_Reading text_:
◆ ◆ ◆ ◆

* [PATCH] KVM: x86: Reset RSP before exiting to userspace when emulating POPA
@ 2024-07-24 4:45 Tao Su
2024-07-24 15:33 ` Sean Christopherson
0 siblings, 1 reply; 3+ messages in thread
From: Tao Su @ 2024-07-24 4:45 UTC (permalink / raw)
To: kvm; +Cc: seanjc, pbonzini, chao.gao, xiaoyao.li, tao1.su
When emulating POPA and exiting to userspace for MMIO, reset modified RSP
as emulation context may not be reset. POPA may generate more multiple
reads, i.e. multiple POPs from the stack, but if stack points to MMIO,
KVM needs to emulate multiple MMIO reads.
When one MMIO done, POPA may be re-emulated with EMULTYPE_NO_DECODE set,
i.e. ctxt will not be reset, but RSP is modified by previous emulation of
current POPA instruction, which eventually leads to emulation error.
The commit 0dc902267cb3 ("KVM: x86: Suppress pending MMIO write exits if
emulator detects exception") provides a detailed analysis of how KVM
emulates multiple MMIO reads, and its correctness can be verified in the
POPA instruction with this patch.

◆ ◆ ◆ ◆

_Data section_:
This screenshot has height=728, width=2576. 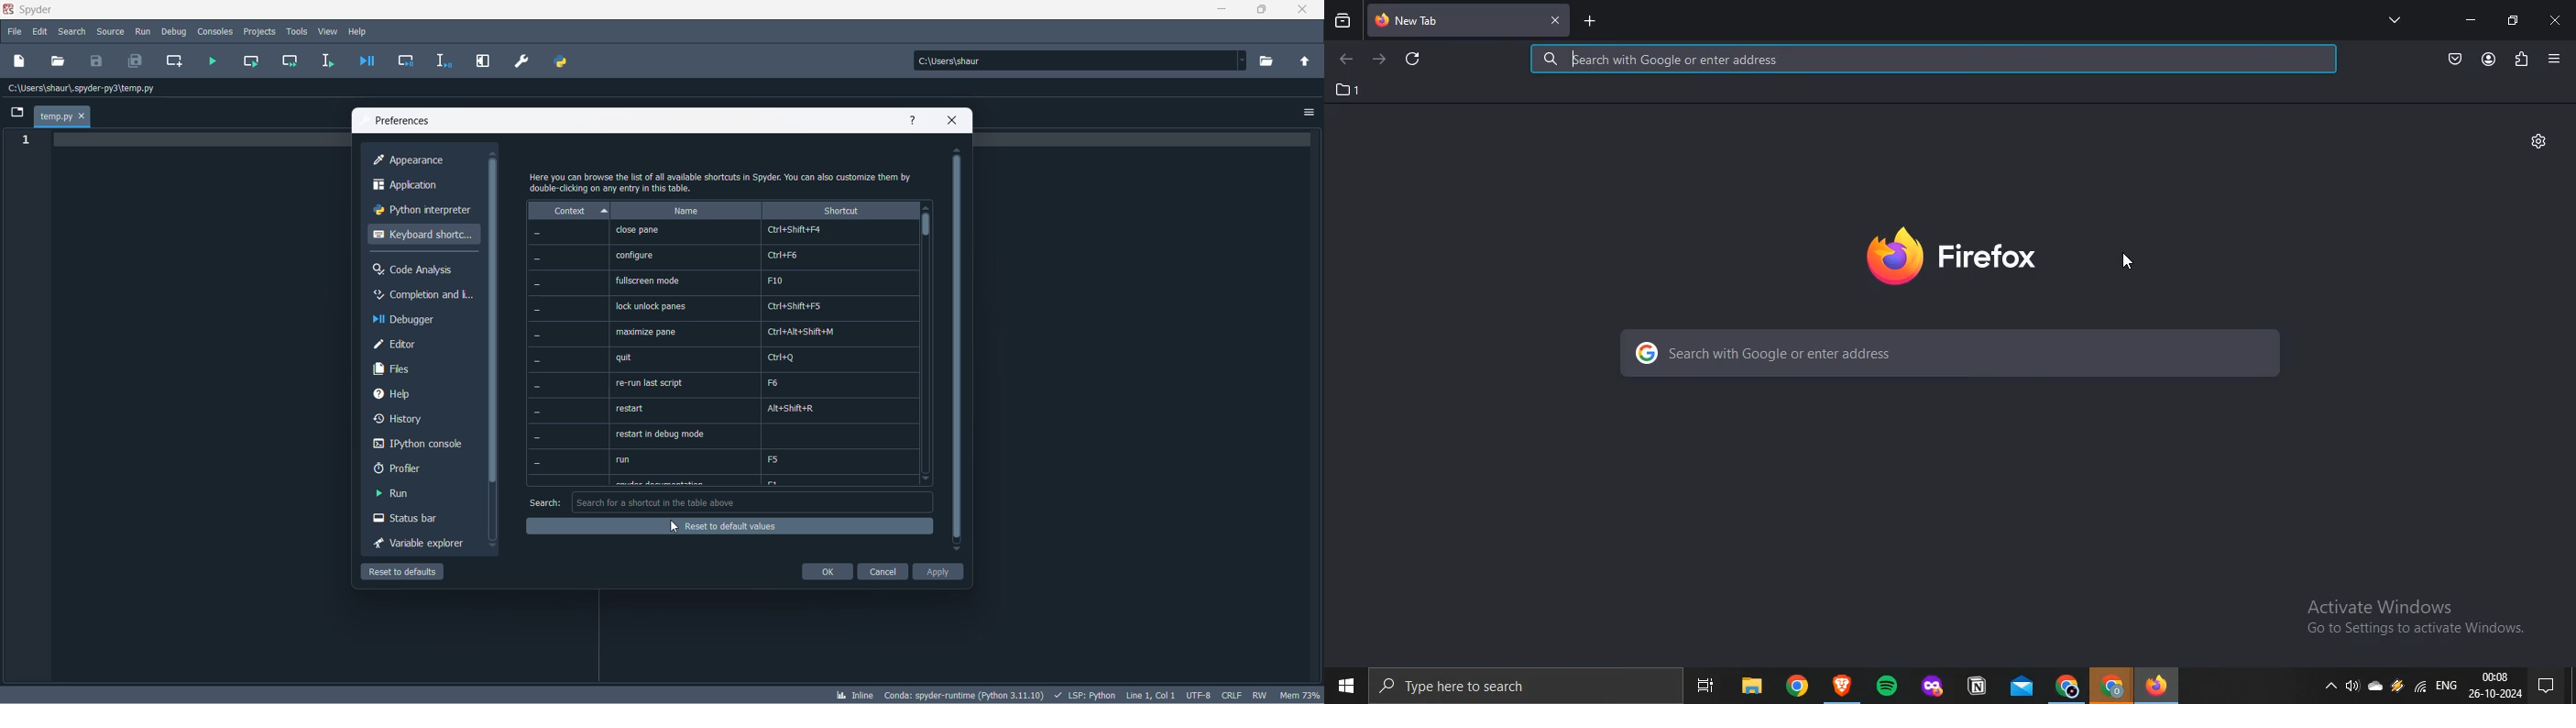 I want to click on cancel, so click(x=884, y=572).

◆ ◆ ◆ ◆

_Problems to solve_:
a: In the POPA patch description, which flag is set when POPA is re-emulated after one MMIO read completes?
b: Pick up the POPA patch description after its last sentence and carry it on.

_Final answers_:
a: EMULTYPE_NO_DECODE

b:
Signed-off-by: Tao Su <tao1.su@linux.intel.com>
---
For testing, we can add POPA to the emulator case in kvm-unit-test.
---
arch/x86/kvm/emulate.c | 6 +++++-
1 file changed, 5 insertions(+), 1 deletion(-)
diff --git a/arch/x86/kvm/emulate.c b/arch/x86/kvm/emulate.c
index e72aed25d721..3746fef6ca60 100644
--- a/arch/x86/kvm/emulate.c
+++ b/arch/x86/kvm/emulate.c
@@ -1999,6 +1999,7 @@ static int em_pushf(struct x86_emulate_ctxt *ctxt)
static int em_popa(struct x86_emulate_ctxt *ctxt)
{
+ unsigned long old_esp = reg_read(ctxt, VCPU_REGS_RSP);
int rc = X86EMUL_CONTINUE;
int reg = VCPU_REGS_RDI;
u32 val = 0;
@@ -2010,8 +2011,11 @@ static int em_popa(struct x86_emulate_ctxt *ctxt)
}
rc = emulate_pop(ctxt, &val, ctxt->op_bytes);
- if (rc != X86EMUL_CONTINUE)
+ if (rc != X86EMUL_CONTINUE) {
+ assign_register(reg_rmw(ctxt, VCPU_REGS_RSP),
+ old_esp, ctxt->op_bytes);
break;
+ }
assign_register(reg_rmw(ctxt, reg), val, ctxt->op_bytes);
--reg;
}
base-commit: 786c8248dbd33a5a7a07f7c6e55a7bfc68d2ca48
--
2.34.1
^ permalink raw reply related [flat|nested] 3+ messages in thread
* Re: [PATCH] KVM: x86: Reset RSP before exiting to userspace when emulating POPA
2024-07-24 4:45 [PATCH] KVM: x86: Reset RSP before exiting to userspace when emulating POPA Tao Su
@ 2024-07-24 15:33 ` Sean Christopherson
2024-07-25 2:32 ` Tao Su
0 siblings, 1 reply; 3+ messages in thread
From: Sean Christopherson @ 2024-07-24 15:33 UTC (permalink / raw)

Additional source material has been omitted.